La «Filastrocca delle parole per ferire» di Mimmo Mòllica riguarda quelle parole che il celebre linguista Tullio De Mauro indica come "le parole dell'odio" circolanti in Italia. Si tratta di parole dell'intolleranza, il cui catalogo "può essere forse istruttivo, ma a tratti è ripugnante". Ma bisogna mettere i piedi nel fango, a volte, per aiutare gli altri ad uscirne.
In particolare, Mollica ricorda il libro Le parole per ferire di Tullio De Mauro: in questo libro l'autore descrive le iniziative per contrastare in maniera sistematica «manifestazioni di intolleranza, xenofobia, razzismo e incitamento all'odio, a cui la rete permette di avere ampia risonanza».
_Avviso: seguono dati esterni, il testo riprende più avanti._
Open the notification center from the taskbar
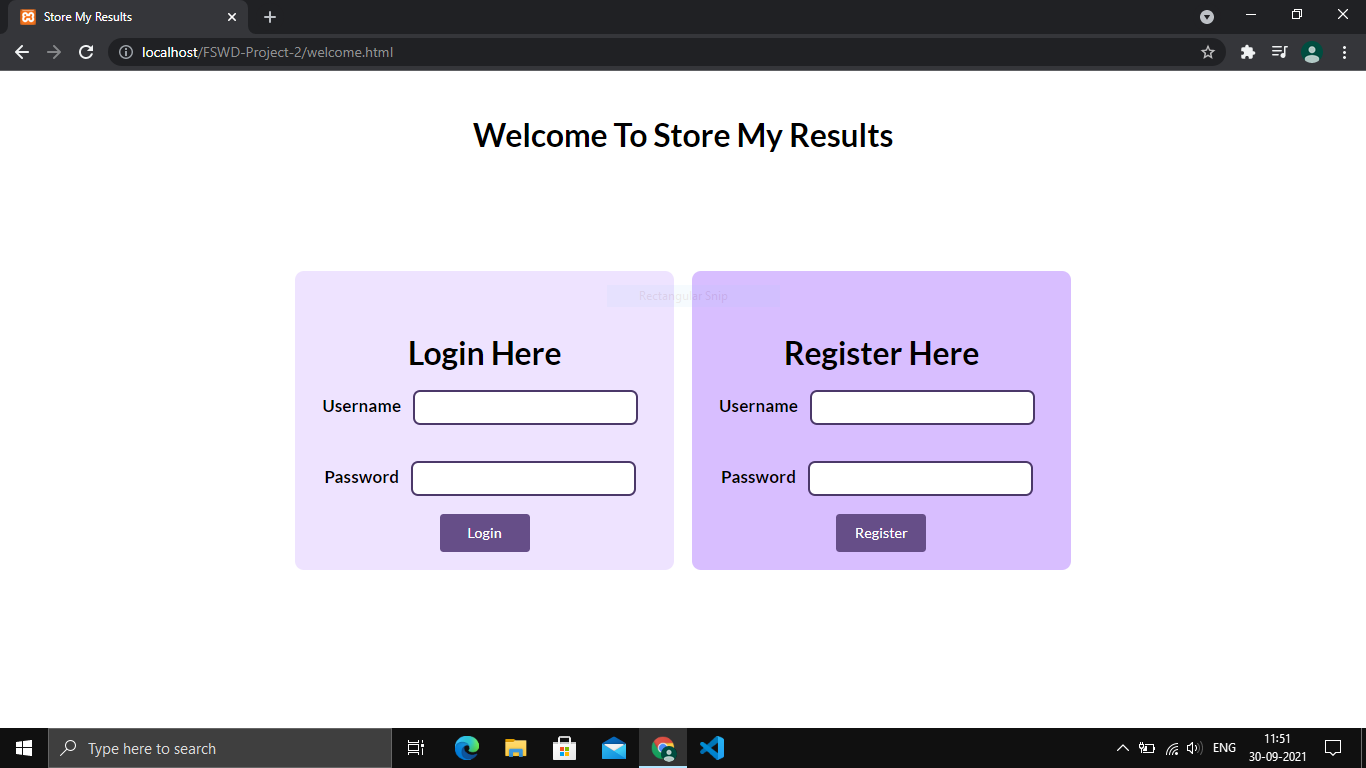 (1334, 747)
De Mauro cita, in particolare, il Consiglio d'Europa per avere «concentrato la sua attenzione sui discorsi e le parole dell'odio (hate speech e hate words)» e censisce «le parole dell'odio circolanti in Italia: nell'odio le parole non sono tutto, ma anche l'odio non sa fare a meno delle parole». «Di queste parole dell'odio e dell'intolleranza», afferma il prof. De Mauro, «il catalogo può essere forse istruttivo, ma a tratti è ripugnante».
Infine Mollica ricorda anche le parole di Gianrico Carofiglio, che scrive che «bisogna entrare nel fango, a volte, per aiutare gli altri a uscirne».
«Filastrocca delle parole per ferire»
Uno «zulo» o uno «zulù»
è un uomo e niente più,
e il suo nome significa preciso
«gente del cielo», cioè del paradiso.
Per alcuni dire «zulù» però è un'offesa,
come dire befana alla marchesa,
ci son parole dette per ferire
parole che dovrebbero abolire.
Così baluba per dire incivile
oppure servo per dire servile,
barbaro che non è molto gentile,
zingaro, mammalucco,
ebreo, guascone o crucco.
Mongolo, negro, beduino, polentone
maumau, meridionale o anche terrone,
burino, cavadenti, sei un facchino,
cerebroleso, zoppo, sei un cretino.
Beccamorto, cafone, bottegaio,
cecato, nano, storpio, pecoraio,
omuncolo, sciacallo o anche scartina,
cozza, cretino, tonto, e poi cretina.
E ancora, deficiente, ritardato,
balordo, babbaleo, handicappato,
nullatenente, ebete, puerile,
verme, schifoso, porco ed incivile.
Scemo, testone, stupido, sei un fesso,
gobbo, imbecille, scorfano, sei un cesso,
deficiente, umanoide, finocchio,
somaro, asino, racchia o anche pidocchio.
Sono solo «parole per ferire»,
parole che dovrebbero finire,
parole di cui si può fare a meno,
«parole d'odio» da tenere a freno,
ma è l'odio che non riesce a farne a meno.